Another left-hander in West Virginia who is making a name for himself is Orlando Castro. This is the fourth week in a row that Castro has ended up in the top ten. On the season he has a 1.67 ERA in 27 innings, with a 22:1 K/BB ratio. Castro is a small lefty with great off-speed stuff and a fastball that can touch the low 90s. Generally I’m skeptical of that type of pitcher, since a lefty with good off-speed stuff in A-ball tends to get these results. He’s a guy to watch, but I wouldn’t trust his numbers or consider him much of a prospect until he’s doing this in higher levels.
Matt Benedict has shown some improvements this year with his off-speed stuff, and he’s starting to get some strong results on the field. His start this past week was one of his best of the season. He dominated with his sinker, getting a 13:3 GO/AO ratio. I recapped the start here.

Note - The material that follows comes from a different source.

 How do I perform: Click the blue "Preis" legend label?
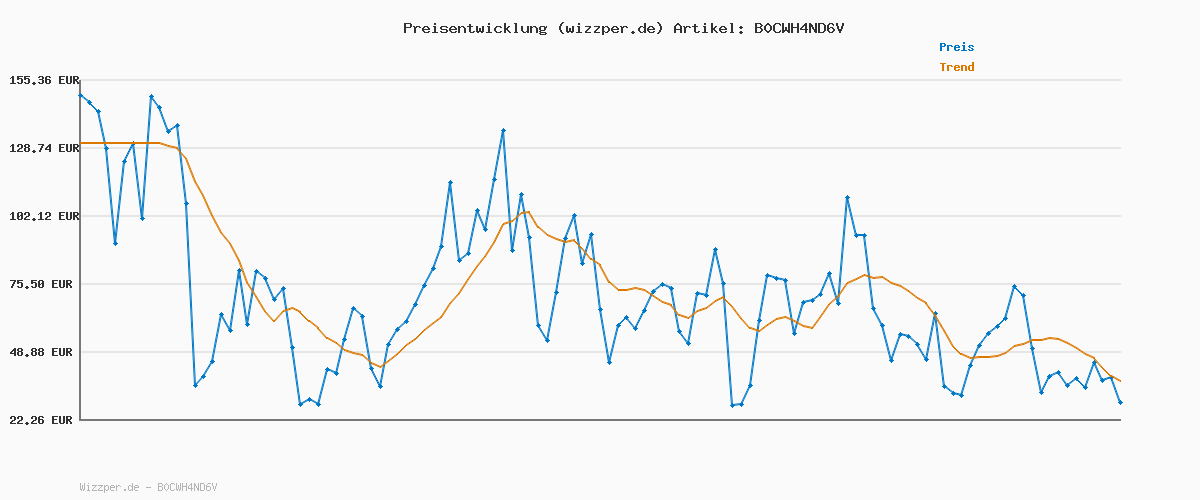tap(956, 47)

The lack of starters in Triple-A forced Brooks Brown into a spot starting role this week. He and Ryan Reid combined for seven shutout innings on Sunday. Brown went four shutout on the start, giving up a walk and a hit and striking out three. Another Indianapolis starter who made the top ten was Kris Johnson, who threw 5.2 shutout innings earlier in the week. Finally, Kyle Waldrop rounded out the top ten, striking out eight in six innings this week. The Pirates have seen their pitching prospects depleted at the level. Kyle McPherson is injured, Jeff Locke made the majors, and Phil Irwin is dealing with arm fatigue. They’ve had a lot of their off-season minor league free agents step up in the process, and the results from almost all of those pitchers have been excellent.
The Bottom Five
Andy Oliver has been at the top of the list in two of the last three weeks, but finds himself at the bottom of the list this week. Oliver saw his usual control problems, with five walks in five innings, but added seven hits to those walks. In previous starts he’s had the control issues, but has limited the hits, which negated the damage of the free passes.
Robby Rowland ends up in the bottom five for the second straight week. He dealt with some control issues this week, which isn’t normal for him.
Casey Sadler had two starts last week, and both ended up in the top ten. He wasn’t as fortunate this week, giving up four runs on eight hits in four innings. That was the worst start of the year for the right-hander.
Clay Holmes and Jameson Taillon tied for the fourth worst start of the week. Holmes has struggled with control all year, and that was the case in this start with four walks. Taillon had two starts this week. His second start was much better than the first one, but both were a big change from his three starts this year coming into the week.